Cinq jours plus tard le Commandant Aubry et son ami le Commandant Mélin effectuaient un déplacement touristique sur le point crash accompagnés de quelques gendarmes et de l’aumônier. L’avion fut passablement bougé de sa position initiale et certains instruments de bord furent récupérés.

Plus tard, d’autres militaires viendront sur le site, la curiosité étant de mise, avant que l’opération de survie de l’armée de l’air en juin 1962 fût réalisée, le 214ème CCR à nouveau dans les parages fit une incursion à cet endroit.
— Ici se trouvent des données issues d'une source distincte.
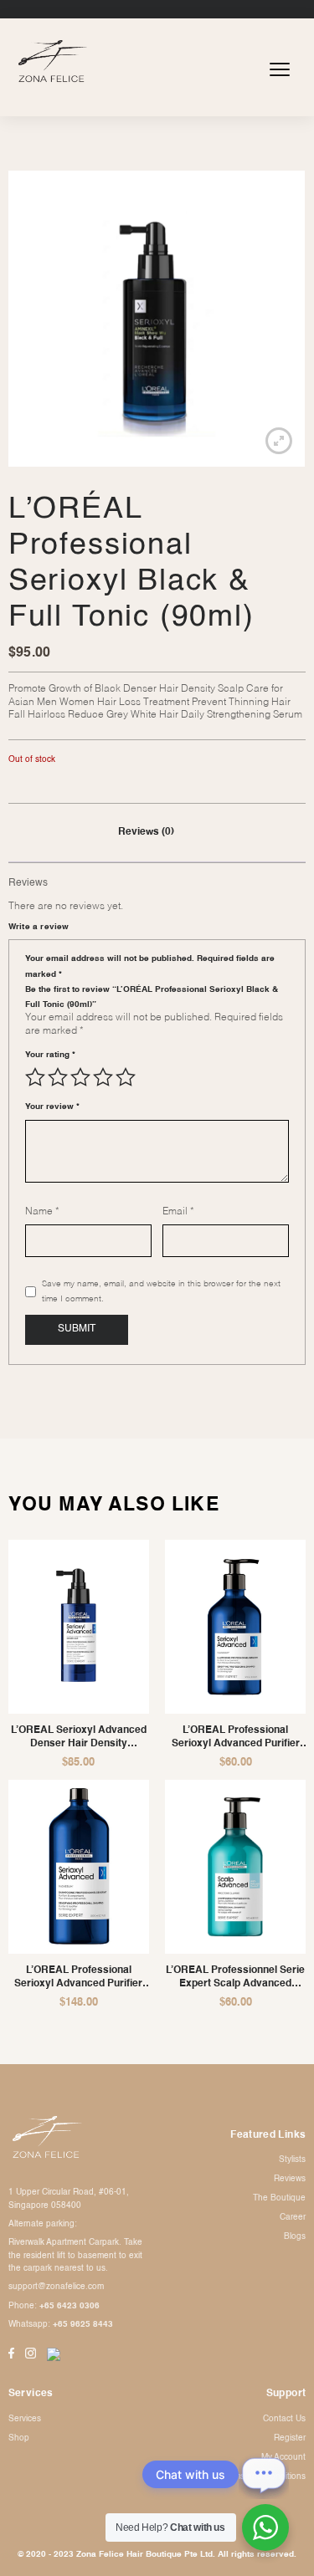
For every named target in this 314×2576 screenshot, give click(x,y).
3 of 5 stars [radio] (80, 1077)
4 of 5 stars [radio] (103, 1077)
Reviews (290, 2179)
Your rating (50, 1054)
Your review (52, 1106)
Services (24, 2419)
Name (42, 1212)
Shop (18, 2438)
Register (290, 2438)
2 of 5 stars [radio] (58, 1077)
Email (178, 1212)
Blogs (295, 2236)
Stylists (292, 2159)
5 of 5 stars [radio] (126, 1077)
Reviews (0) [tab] (146, 832)
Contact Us (284, 2419)
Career (293, 2217)
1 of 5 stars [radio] (35, 1077)
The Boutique (279, 2198)
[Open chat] (264, 2474)
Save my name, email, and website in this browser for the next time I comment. (161, 1291)
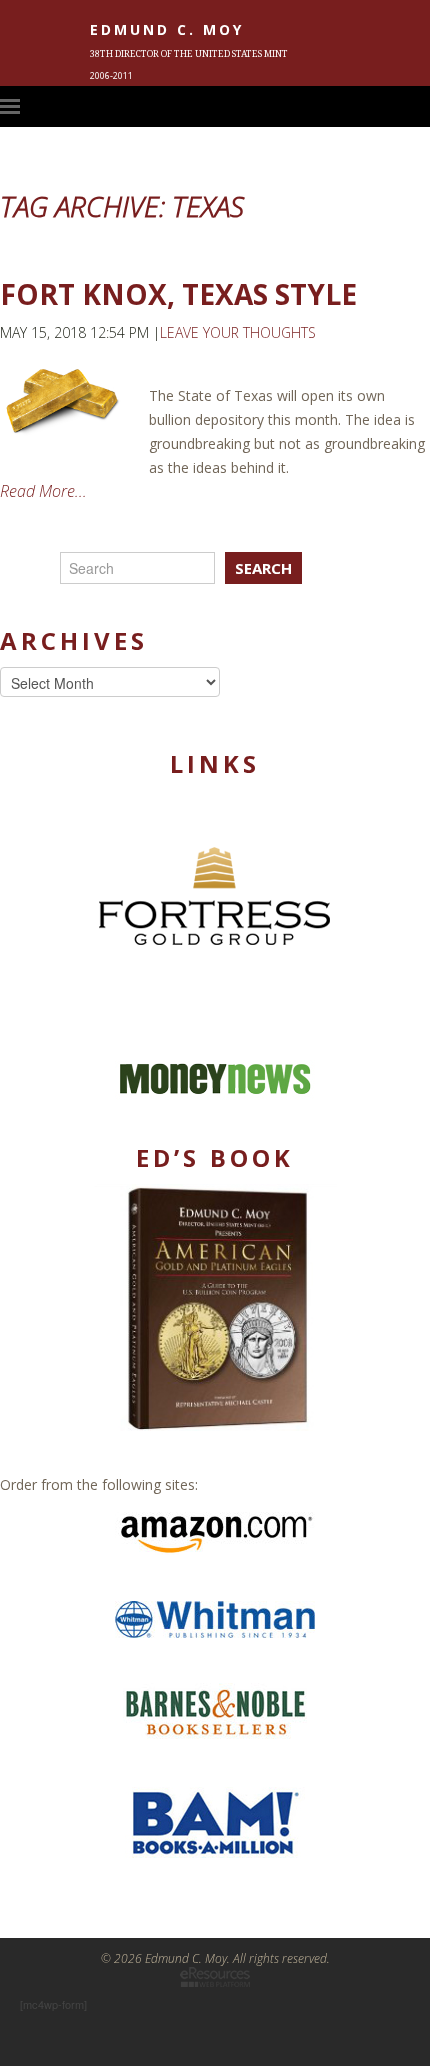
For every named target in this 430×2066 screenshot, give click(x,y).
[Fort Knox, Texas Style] (64, 401)
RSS (420, 106)
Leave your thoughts (238, 332)
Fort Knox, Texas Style (178, 294)
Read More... (43, 491)
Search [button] (263, 568)
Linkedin (387, 106)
Eugène T…, quant à lui, avait fait le pari de récupérer un trophée, montrant ainsi que cette histoire n’était pas un mirage. Il récupéra donc une roue du SCM. La jante était encore équipée de son pneu me dit-il, un pneu « pétrifié » ou plutôt séché au soleil du Tanezrouft pendant 29 ans. Il avait décidé de  rapporter cette roue chez lui en France dans les Pyrénées où il habite encore… Mais lors de son arrivée à Marseille, il ne lui parut plus possible de continuer à traîner cette lourde charge qu’il pensait donner à des voisins anglais, pour qu’ils puissent rapatrier cette pièce au « bercail », drôle d’idée sans doute ?

Au retour, une fois descendu du bateau, n’en pouvant plus de traîner cette lourde charge, tel un galérien enchaîné à son boulet, il se débarrassa de la roue qu’il jeta dans le port de Marseille. Ainsi fut perdue la roue qui manquait à l’avion lorsque l’équipe de Wylton Dickson alla en 1975 rechercher l’épave du Southern Cross Minor.

Nous avions effectivement observé lors de la reconstitution de l’épave de l’avion présenté au Queensland Museum de Brisbane, qu’une roue avait disparu. (Voir photo ci-dessous).


Nous savons désormais que cette roue, à l’instar de la légendaire « Sardine », s’est retrouvée engloutie dans le port de Marseille où elle pourrait encore se trouver sous une épaisse couche de vase. À moins que lors des nettoyages du port elle ne fût récupérée comme trophée par quelqu’un d’autre, ou sans doute jetée à tout jamais dans une quelconque décharge locale.

Nous n’en saurons certainement jamais rien !!!